WHAT TO WORK ON: Each line of the material below is to be given again exactly.

EXERCISE INPUTS:
§ §

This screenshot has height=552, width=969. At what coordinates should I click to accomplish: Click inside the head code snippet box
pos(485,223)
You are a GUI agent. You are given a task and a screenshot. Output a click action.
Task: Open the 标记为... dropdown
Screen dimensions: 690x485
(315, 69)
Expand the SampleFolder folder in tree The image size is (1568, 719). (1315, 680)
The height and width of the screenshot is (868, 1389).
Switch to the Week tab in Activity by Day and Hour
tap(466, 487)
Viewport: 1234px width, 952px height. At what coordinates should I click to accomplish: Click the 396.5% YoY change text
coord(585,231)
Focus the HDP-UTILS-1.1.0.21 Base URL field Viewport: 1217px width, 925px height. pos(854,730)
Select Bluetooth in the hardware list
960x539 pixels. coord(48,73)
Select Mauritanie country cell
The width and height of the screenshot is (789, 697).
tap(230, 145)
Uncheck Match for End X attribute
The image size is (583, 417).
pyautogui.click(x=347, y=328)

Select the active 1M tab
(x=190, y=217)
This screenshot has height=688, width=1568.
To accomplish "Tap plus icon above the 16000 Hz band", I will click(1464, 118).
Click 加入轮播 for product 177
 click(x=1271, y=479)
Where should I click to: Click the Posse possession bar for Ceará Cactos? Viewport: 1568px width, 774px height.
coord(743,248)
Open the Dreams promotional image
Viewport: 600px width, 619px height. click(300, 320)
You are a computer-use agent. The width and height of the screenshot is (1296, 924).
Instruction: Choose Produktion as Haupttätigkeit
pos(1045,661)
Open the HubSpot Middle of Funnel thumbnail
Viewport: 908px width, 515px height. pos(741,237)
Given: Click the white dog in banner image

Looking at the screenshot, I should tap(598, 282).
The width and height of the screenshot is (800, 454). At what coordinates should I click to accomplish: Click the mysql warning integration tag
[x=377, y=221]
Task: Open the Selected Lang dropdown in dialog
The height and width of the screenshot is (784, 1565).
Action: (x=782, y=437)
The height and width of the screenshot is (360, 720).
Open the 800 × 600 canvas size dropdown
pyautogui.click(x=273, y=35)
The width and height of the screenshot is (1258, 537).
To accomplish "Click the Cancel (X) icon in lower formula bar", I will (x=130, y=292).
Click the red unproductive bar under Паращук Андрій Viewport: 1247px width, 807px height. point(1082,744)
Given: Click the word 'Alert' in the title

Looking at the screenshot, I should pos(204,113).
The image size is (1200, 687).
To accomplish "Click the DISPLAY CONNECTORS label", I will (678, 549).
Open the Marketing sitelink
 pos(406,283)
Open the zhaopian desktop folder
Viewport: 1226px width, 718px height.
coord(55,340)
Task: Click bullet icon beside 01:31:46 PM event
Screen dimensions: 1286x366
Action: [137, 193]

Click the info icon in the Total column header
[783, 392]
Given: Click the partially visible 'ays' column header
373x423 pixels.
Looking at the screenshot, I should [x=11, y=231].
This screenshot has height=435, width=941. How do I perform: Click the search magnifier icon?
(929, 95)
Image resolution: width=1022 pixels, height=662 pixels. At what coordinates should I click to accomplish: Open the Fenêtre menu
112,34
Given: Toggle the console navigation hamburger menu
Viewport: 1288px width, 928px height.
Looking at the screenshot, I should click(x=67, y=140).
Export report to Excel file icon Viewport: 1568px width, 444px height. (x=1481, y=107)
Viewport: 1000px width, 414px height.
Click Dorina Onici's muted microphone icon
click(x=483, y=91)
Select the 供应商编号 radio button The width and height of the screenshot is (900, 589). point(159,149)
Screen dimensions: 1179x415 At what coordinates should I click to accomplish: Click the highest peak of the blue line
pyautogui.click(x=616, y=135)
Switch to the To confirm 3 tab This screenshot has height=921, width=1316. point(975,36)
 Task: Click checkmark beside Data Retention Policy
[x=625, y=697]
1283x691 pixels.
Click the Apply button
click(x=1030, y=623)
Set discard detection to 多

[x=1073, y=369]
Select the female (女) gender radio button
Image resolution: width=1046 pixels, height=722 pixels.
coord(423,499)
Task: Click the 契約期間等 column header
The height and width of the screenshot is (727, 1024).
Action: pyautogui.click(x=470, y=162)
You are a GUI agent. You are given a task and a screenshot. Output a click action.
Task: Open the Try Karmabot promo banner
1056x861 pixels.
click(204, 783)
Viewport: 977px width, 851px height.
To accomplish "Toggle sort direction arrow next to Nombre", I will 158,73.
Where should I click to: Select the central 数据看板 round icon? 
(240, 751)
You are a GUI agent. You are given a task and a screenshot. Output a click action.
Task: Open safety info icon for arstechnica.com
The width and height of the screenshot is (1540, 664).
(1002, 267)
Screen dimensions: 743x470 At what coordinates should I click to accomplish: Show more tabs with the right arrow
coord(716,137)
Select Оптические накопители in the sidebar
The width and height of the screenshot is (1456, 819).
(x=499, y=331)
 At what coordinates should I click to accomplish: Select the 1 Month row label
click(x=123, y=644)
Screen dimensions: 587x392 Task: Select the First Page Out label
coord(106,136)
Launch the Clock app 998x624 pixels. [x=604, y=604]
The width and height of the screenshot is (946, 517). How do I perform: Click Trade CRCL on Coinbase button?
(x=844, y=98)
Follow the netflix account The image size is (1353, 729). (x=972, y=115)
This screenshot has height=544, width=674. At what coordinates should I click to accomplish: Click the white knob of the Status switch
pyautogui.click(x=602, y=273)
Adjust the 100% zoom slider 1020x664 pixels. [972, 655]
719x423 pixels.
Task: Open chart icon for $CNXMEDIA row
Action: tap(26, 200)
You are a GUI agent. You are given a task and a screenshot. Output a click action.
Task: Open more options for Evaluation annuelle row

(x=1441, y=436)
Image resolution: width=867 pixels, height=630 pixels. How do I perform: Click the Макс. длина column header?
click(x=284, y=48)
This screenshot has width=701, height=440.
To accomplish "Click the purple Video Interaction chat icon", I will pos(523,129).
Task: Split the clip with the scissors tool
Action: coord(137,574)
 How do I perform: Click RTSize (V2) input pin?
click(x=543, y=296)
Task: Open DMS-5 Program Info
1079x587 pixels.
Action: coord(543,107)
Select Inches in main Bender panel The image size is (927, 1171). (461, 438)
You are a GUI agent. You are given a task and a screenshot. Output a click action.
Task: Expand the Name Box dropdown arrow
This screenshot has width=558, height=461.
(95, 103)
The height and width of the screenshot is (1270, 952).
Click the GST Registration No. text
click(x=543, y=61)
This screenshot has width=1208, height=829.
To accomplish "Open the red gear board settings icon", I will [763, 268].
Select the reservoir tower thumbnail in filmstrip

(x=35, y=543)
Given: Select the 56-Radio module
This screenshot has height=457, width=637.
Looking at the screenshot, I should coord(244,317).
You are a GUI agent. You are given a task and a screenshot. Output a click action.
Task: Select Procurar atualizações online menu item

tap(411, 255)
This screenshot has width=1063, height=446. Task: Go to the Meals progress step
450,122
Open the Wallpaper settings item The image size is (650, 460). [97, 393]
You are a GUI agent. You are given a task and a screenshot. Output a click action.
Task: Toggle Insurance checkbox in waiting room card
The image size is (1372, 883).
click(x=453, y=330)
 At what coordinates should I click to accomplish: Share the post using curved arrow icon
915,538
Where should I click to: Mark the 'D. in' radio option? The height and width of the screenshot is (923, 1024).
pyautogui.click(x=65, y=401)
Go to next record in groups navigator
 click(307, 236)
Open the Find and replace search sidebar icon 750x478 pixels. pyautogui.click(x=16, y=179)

§ §

ANSWER SECTION:
This screenshot has height=552, width=969. At what coordinates should I click to accomplish: Click inside the head code snippet box
pos(485,223)
You are a GUI agent. You are given a task and a screenshot. Output a click action.
Task: Open the 标记为... dropdown
Screen dimensions: 690x485
(315, 69)
Expand the SampleFolder folder in tree The image size is (1568, 719). (1315, 680)
The height and width of the screenshot is (868, 1389).
Switch to the Week tab in Activity by Day and Hour
tap(466, 487)
Viewport: 1234px width, 952px height. At what coordinates should I click to accomplish: Click the 396.5% YoY change text
coord(585,231)
Focus the HDP-UTILS-1.1.0.21 Base URL field Viewport: 1217px width, 925px height. pos(854,730)
Select Bluetooth in the hardware list
960x539 pixels. coord(48,73)
Select Mauritanie country cell
The width and height of the screenshot is (789, 697).
tap(230, 145)
Uncheck Match for End X attribute
The image size is (583, 417).
pyautogui.click(x=347, y=328)

Select the active 1M tab
(x=190, y=217)
This screenshot has height=688, width=1568.
To accomplish "Tap plus icon above the 16000 Hz band", I will click(1464, 118).
Click 加入轮播 for product 177
 click(x=1271, y=479)
Where should I click to: Click the Posse possession bar for Ceará Cactos? Viewport: 1568px width, 774px height.
coord(743,248)
Open the Dreams promotional image
Viewport: 600px width, 619px height. click(300, 320)
You are a computer-use agent. The width and height of the screenshot is (1296, 924).
Instruction: Choose Produktion as Haupttätigkeit
pos(1045,661)
Open the HubSpot Middle of Funnel thumbnail
Viewport: 908px width, 515px height. pos(741,237)
Given: Click the white dog in banner image

Looking at the screenshot, I should tap(598, 282).
The width and height of the screenshot is (800, 454). At what coordinates should I click to accomplish: Click the mysql warning integration tag
[x=377, y=221]
Task: Open the Selected Lang dropdown in dialog
The height and width of the screenshot is (784, 1565).
Action: (x=782, y=437)
The height and width of the screenshot is (360, 720).
Open the 800 × 600 canvas size dropdown
pyautogui.click(x=273, y=35)
The width and height of the screenshot is (1258, 537).
To accomplish "Click the Cancel (X) icon in lower formula bar", I will (x=130, y=292).
Click the red unproductive bar under Паращук Андрій Viewport: 1247px width, 807px height. point(1082,744)
Given: Click the word 'Alert' in the title

Looking at the screenshot, I should pos(204,113).
The image size is (1200, 687).
To accomplish "Click the DISPLAY CONNECTORS label", I will (678, 549).
Open the Marketing sitelink
 pos(406,283)
Open the zhaopian desktop folder
Viewport: 1226px width, 718px height.
coord(55,340)
Task: Click bullet icon beside 01:31:46 PM event
Screen dimensions: 1286x366
Action: [137, 193]

Click the info icon in the Total column header
[783, 392]
Given: Click the partially visible 'ays' column header
373x423 pixels.
Looking at the screenshot, I should [x=11, y=231].
This screenshot has height=435, width=941. How do I perform: Click the search magnifier icon?
(929, 95)
Image resolution: width=1022 pixels, height=662 pixels. At what coordinates should I click to accomplish: Open the Fenêtre menu
112,34
Given: Toggle the console navigation hamburger menu
Viewport: 1288px width, 928px height.
Looking at the screenshot, I should click(x=67, y=140).
Export report to Excel file icon Viewport: 1568px width, 444px height. (x=1481, y=107)
Viewport: 1000px width, 414px height.
Click Dorina Onici's muted microphone icon
click(x=483, y=91)
Select the 供应商编号 radio button The width and height of the screenshot is (900, 589). point(159,149)
Screen dimensions: 1179x415 At what coordinates should I click to accomplish: Click the highest peak of the blue line
pyautogui.click(x=616, y=135)
Switch to the To confirm 3 tab This screenshot has height=921, width=1316. point(975,36)
 Task: Click checkmark beside Data Retention Policy
[x=625, y=697]
1283x691 pixels.
Click the Apply button
click(x=1030, y=623)
Set discard detection to 多

[x=1073, y=369]
Select the female (女) gender radio button
Image resolution: width=1046 pixels, height=722 pixels.
coord(423,499)
Task: Click the 契約期間等 column header
The height and width of the screenshot is (727, 1024).
Action: pyautogui.click(x=470, y=162)
You are a GUI agent. You are given a task and a screenshot. Output a click action.
Task: Open the Try Karmabot promo banner
1056x861 pixels.
click(204, 783)
Viewport: 977px width, 851px height.
To accomplish "Toggle sort direction arrow next to Nombre", I will 158,73.
Where should I click to: Select the central 数据看板 round icon? 
(240, 751)
You are a GUI agent. You are given a task and a screenshot. Output a click action.
Task: Open safety info icon for arstechnica.com
The width and height of the screenshot is (1540, 664).
(1002, 267)
Screen dimensions: 743x470 At what coordinates should I click to accomplish: Show more tabs with the right arrow
coord(716,137)
Select Оптические накопители in the sidebar
The width and height of the screenshot is (1456, 819).
(x=499, y=331)
 At what coordinates should I click to accomplish: Select the 1 Month row label
click(x=123, y=644)
Screen dimensions: 587x392 Task: Select the First Page Out label
coord(106,136)
Launch the Clock app 998x624 pixels. [x=604, y=604]
The width and height of the screenshot is (946, 517). How do I perform: Click Trade CRCL on Coinbase button?
(x=844, y=98)
Follow the netflix account The image size is (1353, 729). (x=972, y=115)
This screenshot has height=544, width=674. At what coordinates should I click to accomplish: Click the white knob of the Status switch
pyautogui.click(x=602, y=273)
Adjust the 100% zoom slider 1020x664 pixels. [972, 655]
719x423 pixels.
Task: Open chart icon for $CNXMEDIA row
Action: tap(26, 200)
You are a GUI agent. You are given a task and a screenshot. Output a click action.
Task: Open more options for Evaluation annuelle row

(x=1441, y=436)
Image resolution: width=867 pixels, height=630 pixels. How do I perform: Click the Макс. длина column header?
click(x=284, y=48)
This screenshot has width=701, height=440.
To accomplish "Click the purple Video Interaction chat icon", I will pos(523,129).
Task: Split the clip with the scissors tool
Action: coord(137,574)
 How do I perform: Click RTSize (V2) input pin?
click(x=543, y=296)
Task: Open DMS-5 Program Info
1079x587 pixels.
Action: coord(543,107)
Select Inches in main Bender panel The image size is (927, 1171). (461, 438)
You are a GUI agent. You are given a task and a screenshot. Output a click action.
Task: Expand the Name Box dropdown arrow
This screenshot has width=558, height=461.
(95, 103)
The height and width of the screenshot is (1270, 952).
Click the GST Registration No. text
click(x=543, y=61)
This screenshot has width=1208, height=829.
To accomplish "Open the red gear board settings icon", I will [763, 268].
Select the reservoir tower thumbnail in filmstrip

(x=35, y=543)
Given: Select the 56-Radio module
This screenshot has height=457, width=637.
Looking at the screenshot, I should coord(244,317).
You are a GUI agent. You are given a task and a screenshot. Output a click action.
Task: Select Procurar atualizações online menu item

tap(411, 255)
This screenshot has width=1063, height=446. Task: Go to the Meals progress step
450,122
Open the Wallpaper settings item The image size is (650, 460). [97, 393]
You are a GUI agent. You are given a task and a screenshot. Output a click action.
Task: Toggle Insurance checkbox in waiting room card
The image size is (1372, 883).
click(x=453, y=330)
 At what coordinates should I click to accomplish: Share the post using curved arrow icon
915,538
Where should I click to: Mark the 'D. in' radio option? The height and width of the screenshot is (923, 1024).
pyautogui.click(x=65, y=401)
Go to next record in groups navigator
 click(307, 236)
Open the Find and replace search sidebar icon 750x478 pixels. pyautogui.click(x=16, y=179)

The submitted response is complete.